INPUT FOR THIS TASK:
----------------

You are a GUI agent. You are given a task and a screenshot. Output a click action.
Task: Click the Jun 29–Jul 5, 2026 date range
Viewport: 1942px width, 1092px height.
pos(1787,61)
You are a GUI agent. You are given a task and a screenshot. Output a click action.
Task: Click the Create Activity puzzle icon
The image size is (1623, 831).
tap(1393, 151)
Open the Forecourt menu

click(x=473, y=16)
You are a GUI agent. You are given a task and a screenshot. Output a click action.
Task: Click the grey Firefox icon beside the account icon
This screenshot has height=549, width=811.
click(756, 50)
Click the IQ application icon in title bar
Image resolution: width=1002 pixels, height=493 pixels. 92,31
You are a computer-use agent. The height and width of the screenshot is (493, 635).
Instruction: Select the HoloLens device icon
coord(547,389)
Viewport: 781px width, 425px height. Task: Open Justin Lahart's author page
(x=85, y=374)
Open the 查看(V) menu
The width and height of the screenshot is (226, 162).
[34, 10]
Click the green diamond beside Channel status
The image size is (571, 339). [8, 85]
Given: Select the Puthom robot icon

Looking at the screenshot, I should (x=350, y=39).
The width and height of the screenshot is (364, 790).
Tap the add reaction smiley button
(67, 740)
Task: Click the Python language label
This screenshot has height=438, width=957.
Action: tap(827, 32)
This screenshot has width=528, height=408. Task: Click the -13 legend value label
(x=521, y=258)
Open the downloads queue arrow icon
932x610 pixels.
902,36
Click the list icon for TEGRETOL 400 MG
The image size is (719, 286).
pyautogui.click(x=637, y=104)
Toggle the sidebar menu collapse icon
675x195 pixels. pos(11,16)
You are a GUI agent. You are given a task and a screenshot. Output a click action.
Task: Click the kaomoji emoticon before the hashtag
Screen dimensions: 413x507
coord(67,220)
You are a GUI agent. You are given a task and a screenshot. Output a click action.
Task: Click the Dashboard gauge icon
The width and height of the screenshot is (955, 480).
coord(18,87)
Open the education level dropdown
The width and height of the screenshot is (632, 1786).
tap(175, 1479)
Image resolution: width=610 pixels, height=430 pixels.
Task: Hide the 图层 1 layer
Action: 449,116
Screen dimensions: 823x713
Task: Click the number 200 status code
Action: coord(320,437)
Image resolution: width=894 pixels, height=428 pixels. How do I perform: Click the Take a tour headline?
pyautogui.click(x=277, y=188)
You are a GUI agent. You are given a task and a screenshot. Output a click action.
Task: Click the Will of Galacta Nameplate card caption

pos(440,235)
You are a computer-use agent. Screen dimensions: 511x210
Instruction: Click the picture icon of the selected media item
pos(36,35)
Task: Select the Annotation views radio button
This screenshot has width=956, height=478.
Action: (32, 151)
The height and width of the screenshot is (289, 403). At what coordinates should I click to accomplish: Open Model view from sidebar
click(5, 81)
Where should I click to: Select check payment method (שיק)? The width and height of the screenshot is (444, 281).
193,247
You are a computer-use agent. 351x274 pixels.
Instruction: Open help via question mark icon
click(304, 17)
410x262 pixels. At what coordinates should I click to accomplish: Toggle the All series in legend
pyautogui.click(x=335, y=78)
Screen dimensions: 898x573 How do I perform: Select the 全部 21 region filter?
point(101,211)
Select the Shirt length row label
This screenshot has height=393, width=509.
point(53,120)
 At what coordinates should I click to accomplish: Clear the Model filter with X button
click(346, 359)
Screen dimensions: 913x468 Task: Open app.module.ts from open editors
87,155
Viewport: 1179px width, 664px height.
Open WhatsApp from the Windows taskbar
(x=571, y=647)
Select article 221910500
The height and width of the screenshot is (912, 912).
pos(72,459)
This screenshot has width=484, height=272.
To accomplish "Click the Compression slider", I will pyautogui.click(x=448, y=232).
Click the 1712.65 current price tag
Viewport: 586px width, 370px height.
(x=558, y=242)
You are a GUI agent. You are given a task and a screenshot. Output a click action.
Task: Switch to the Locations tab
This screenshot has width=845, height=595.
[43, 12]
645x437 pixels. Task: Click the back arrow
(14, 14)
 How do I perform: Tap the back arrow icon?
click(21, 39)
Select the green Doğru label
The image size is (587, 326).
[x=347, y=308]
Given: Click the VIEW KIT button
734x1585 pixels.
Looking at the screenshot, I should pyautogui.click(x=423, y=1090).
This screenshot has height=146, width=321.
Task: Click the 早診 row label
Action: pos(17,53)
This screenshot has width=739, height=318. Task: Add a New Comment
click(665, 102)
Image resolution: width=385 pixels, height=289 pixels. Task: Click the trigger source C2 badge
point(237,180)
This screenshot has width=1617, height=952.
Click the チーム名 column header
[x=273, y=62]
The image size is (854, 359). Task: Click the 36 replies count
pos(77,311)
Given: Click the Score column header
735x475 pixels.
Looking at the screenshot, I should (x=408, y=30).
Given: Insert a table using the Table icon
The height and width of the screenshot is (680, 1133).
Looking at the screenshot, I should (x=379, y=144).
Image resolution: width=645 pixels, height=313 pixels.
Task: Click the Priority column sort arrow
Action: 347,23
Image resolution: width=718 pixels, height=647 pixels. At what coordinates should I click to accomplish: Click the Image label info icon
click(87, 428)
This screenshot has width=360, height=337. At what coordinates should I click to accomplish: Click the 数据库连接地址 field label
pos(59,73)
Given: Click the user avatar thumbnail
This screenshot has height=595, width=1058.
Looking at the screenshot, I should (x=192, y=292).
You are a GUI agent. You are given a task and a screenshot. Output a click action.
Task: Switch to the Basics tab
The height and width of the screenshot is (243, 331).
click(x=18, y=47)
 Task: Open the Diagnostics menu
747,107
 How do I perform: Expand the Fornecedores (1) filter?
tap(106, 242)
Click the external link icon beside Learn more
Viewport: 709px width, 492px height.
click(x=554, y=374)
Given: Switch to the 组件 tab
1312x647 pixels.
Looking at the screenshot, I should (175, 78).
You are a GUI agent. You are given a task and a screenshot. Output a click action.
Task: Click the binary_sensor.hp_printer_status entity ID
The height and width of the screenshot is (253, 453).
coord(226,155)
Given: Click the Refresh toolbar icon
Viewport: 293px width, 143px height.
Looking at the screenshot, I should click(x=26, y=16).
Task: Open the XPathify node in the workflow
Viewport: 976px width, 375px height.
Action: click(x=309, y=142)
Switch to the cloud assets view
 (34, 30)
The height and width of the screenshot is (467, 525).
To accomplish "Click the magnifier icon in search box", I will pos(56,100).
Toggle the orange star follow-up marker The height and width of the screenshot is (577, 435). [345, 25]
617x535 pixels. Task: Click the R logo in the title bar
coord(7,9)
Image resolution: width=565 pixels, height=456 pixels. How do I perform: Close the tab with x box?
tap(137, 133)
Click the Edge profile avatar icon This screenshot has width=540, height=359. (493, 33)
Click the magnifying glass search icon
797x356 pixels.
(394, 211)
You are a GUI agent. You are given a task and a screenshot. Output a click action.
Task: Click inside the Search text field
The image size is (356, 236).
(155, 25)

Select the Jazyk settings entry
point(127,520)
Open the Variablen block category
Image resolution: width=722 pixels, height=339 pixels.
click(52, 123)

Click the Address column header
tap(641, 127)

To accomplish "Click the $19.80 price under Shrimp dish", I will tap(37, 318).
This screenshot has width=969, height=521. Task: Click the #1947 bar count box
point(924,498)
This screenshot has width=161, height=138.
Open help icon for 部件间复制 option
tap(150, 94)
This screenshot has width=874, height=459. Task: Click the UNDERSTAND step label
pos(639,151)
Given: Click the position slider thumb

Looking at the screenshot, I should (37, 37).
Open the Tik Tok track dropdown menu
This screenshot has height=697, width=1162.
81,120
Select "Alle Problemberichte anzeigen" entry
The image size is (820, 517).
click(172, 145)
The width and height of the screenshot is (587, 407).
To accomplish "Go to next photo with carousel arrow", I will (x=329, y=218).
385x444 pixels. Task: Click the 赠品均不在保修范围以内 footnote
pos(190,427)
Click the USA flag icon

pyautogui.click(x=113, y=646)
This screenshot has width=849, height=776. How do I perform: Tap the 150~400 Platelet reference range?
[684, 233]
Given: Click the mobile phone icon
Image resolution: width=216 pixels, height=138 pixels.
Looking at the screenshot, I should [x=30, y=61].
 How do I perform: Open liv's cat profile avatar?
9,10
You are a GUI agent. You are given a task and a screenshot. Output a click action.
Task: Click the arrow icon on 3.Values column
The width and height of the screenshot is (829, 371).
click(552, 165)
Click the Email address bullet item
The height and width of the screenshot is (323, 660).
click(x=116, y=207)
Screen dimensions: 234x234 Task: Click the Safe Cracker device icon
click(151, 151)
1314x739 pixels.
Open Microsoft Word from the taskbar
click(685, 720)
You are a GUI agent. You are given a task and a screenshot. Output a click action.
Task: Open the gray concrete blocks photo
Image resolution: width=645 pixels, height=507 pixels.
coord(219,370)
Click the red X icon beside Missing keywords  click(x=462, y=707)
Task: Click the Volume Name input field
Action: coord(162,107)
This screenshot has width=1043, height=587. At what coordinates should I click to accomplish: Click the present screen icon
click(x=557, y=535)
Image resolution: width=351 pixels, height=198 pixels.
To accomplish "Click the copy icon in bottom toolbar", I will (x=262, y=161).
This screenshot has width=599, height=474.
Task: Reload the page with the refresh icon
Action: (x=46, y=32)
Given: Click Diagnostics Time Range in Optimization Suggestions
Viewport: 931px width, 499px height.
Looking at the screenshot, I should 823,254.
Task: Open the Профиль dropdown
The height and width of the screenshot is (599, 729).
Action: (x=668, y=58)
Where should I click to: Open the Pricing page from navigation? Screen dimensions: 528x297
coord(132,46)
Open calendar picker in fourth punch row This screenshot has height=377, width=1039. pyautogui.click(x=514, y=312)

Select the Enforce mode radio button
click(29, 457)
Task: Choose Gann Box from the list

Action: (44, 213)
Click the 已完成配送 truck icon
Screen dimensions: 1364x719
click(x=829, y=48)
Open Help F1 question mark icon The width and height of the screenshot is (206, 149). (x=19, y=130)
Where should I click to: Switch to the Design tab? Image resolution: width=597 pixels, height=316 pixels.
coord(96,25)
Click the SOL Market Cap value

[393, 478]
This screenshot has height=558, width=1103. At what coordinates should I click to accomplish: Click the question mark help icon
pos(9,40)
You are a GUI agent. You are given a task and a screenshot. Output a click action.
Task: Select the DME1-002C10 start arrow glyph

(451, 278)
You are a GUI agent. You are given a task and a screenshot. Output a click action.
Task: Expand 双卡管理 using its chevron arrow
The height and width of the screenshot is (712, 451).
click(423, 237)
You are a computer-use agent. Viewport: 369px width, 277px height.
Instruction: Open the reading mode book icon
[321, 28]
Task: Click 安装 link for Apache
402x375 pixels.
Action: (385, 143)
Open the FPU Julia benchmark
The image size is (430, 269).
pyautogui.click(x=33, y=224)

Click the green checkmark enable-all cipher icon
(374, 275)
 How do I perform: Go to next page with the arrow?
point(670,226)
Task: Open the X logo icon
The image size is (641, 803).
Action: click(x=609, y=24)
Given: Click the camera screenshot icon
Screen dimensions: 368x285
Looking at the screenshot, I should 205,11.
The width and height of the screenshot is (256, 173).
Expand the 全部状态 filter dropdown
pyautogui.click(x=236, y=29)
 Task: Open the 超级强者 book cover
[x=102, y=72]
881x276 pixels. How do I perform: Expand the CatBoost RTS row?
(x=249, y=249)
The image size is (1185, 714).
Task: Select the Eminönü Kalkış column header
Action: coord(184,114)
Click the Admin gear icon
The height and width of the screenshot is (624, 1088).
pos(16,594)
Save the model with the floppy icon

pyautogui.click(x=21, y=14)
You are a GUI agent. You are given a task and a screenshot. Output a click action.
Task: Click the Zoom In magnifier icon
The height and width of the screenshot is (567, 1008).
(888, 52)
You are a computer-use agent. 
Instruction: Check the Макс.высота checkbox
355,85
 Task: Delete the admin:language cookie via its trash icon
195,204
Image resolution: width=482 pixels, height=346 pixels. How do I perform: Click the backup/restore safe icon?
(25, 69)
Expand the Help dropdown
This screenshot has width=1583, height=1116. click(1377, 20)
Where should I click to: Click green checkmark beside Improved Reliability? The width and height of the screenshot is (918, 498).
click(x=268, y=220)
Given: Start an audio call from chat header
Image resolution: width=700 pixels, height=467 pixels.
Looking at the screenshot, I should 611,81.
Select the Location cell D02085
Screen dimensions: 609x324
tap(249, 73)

----------------

ACTIVITY: Once you have read the records above, say how many of their lines contain the word "computer", giving only that figure.

ANSWER SPACE: 5